6 février : fête nationale contestée en Nouvelle Zélande

L’ambiance de la fête nationale de Nouvelle Zélande n’est pas pas plus sereine qu’en Australie car c’est la date d’un traité entre les autochtones maoris et les colons anglais qui a été choisie. Ce traité a été signé à Waitangi, le 6 février 1840. C’était, il a 180 ans jour pour jour.

 

La Nouvelle Zélande a le mérite de ne pas avoir choisi comme fête nationale l’anniversaire de l’arrivée des premiers Euro­péens, comme le très controversé Australia Day. L’ambiance n’est pas pour autant plus sereine car c’est la date d’un traité entre les autochtones maoris et les colons anglais qui a été choisie. Ce traité a été signé à Waitangi, le 6 février 1840. C’était, il a 180 ans jour pour jour. D’année en année, les activistes maoris ont fait de Waitangi Day une journée de protestation contre l’iniquité du traité qui leur a été imposé par le Royaume Uni. Beaucoup sont, en effet, convaincus que ce traité qui devait les protéger, les a en réalité grandement défavorisés. Surtout, depuis qu’ils ont pris conscience que les versions du texte en anglais et en maoris ne disait pas vraiment la même chose.
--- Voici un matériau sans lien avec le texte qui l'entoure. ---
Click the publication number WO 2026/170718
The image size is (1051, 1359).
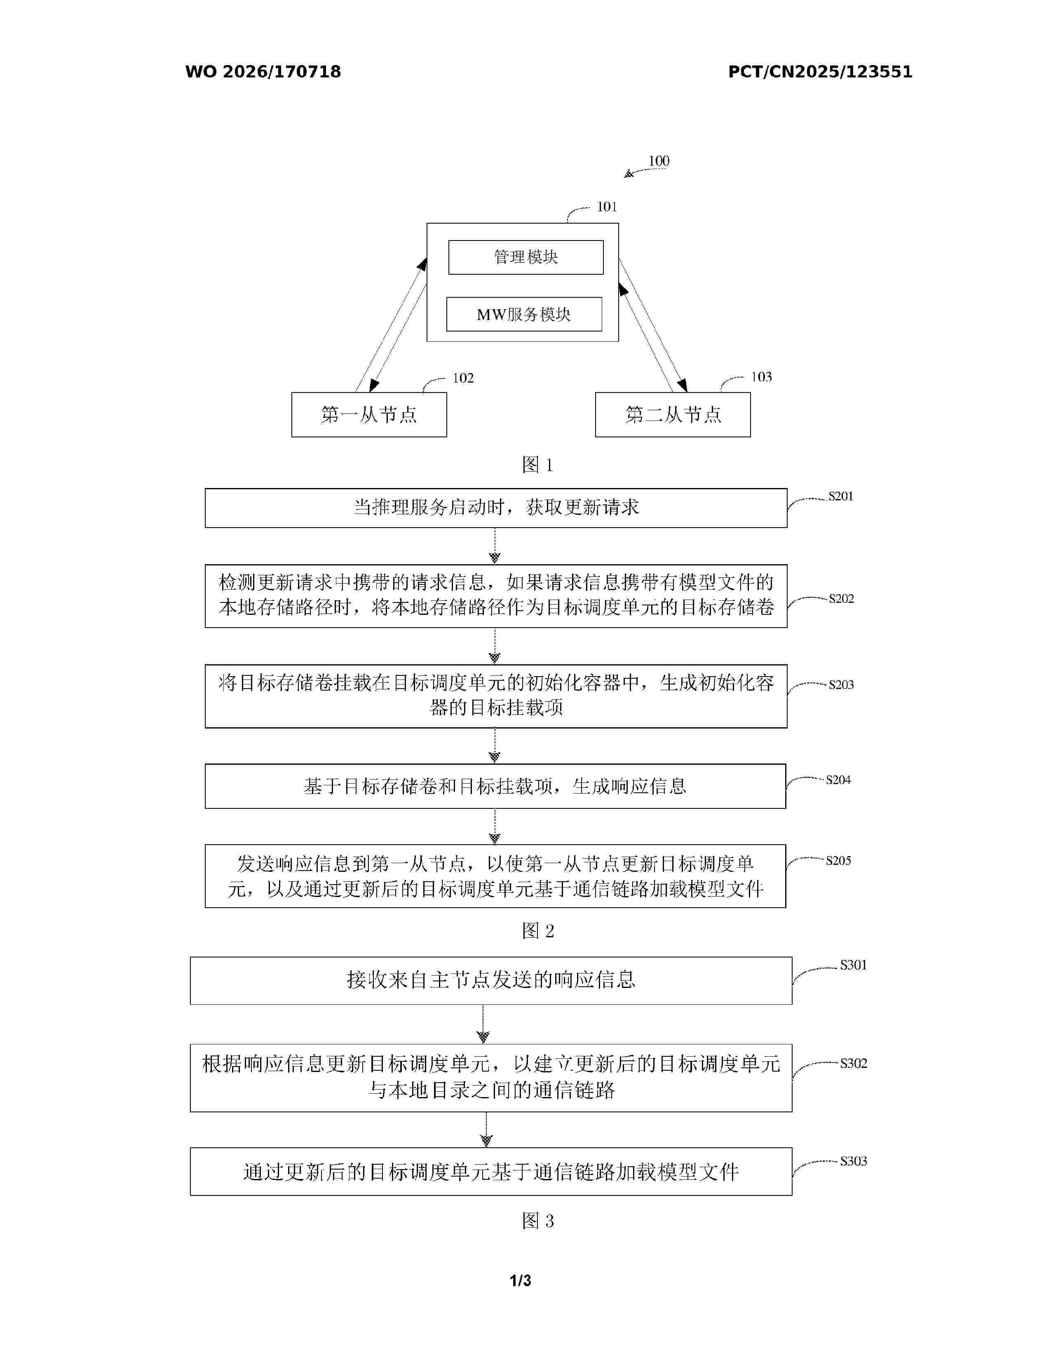(263, 72)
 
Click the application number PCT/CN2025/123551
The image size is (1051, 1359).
(820, 72)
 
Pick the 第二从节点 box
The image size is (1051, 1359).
(673, 414)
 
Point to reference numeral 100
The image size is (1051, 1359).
(659, 161)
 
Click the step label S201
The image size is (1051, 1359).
(840, 496)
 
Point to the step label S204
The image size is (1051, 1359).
(838, 780)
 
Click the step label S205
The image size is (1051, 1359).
(838, 861)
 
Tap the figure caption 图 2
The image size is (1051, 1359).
(538, 930)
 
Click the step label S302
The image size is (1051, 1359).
(854, 1063)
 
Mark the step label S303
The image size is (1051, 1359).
(854, 1161)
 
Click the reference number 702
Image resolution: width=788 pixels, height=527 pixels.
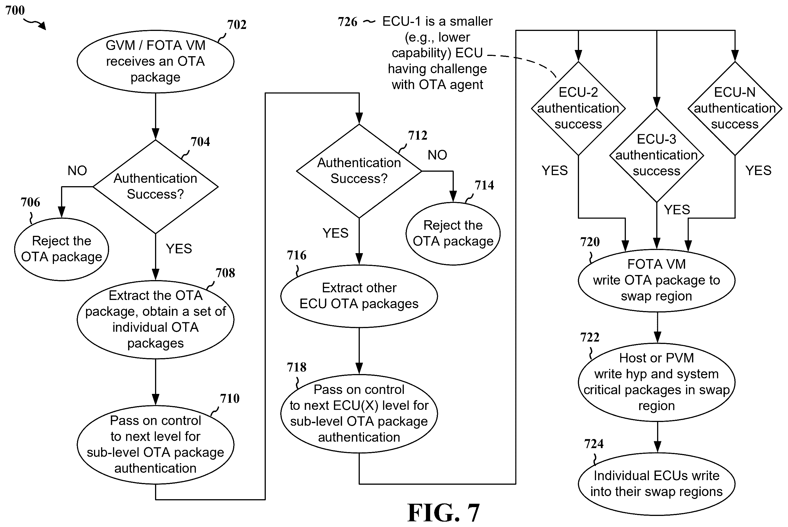pyautogui.click(x=237, y=24)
Au cours de la seconde moitié du XIXe siècle, les Maoris ont perdu le contrôle d’une grande partie des terres qu’ils possédaient, le plus souvent après des confiscations. Le fameux traité, était alors totalement ignoré. À partir des années 1950, les Maoris ont de plus en plus cherché à utiliser le Traité comme une base pour revendiquer des droits et récupérer les terres perdues. Les gouvernements des années 1960 et 1970 ont répondu en donnant au Traité un rôle de plus en plus central mais selon l'interprétation qu’en ont fait les Anglais. Car, comme on l’a vu, les deux versions divergent.

De fait, peu de commémorations importantes sont organisées pour l’anniversaire de ce jour fondateur de la Nouvelle-Zélande. Les Néo-Zélandais profitent généralement de ce jour férié qui tombe à la période la plus chaude de l’été, pour aller à la plage. Ceux qui ne partent pas, pourront se rendre au Summer Vibes North Shore Waitangi Day Festival à Auckland.

À Waitangi, lieu de signature du traité, les commémorations commencent généralement la veille, le 5 février. Dans les années 2000, des violences avaient régulièrement lieu, au point que la cérémonie avait été déplacée à Wellington. Aujourd’hui, cela se limite à des débats vigoureux auxquels des politiciens néozélandais sont invités à participer.

Célébré depuis 1934, ce jour n’est férié que depuis 1974, d’abord sous le nom de New Zealand Day puis, aujourd’hui, de Waitangi Day. À londres, la ville où vivent le plus d’expatriés néo-zélandais, il est d’usage de faire la tournée des pubs en utilisant la Circle Line du métro londonien. Ce “Kiwi barathon” aura lieu ce samedi, le 8 février.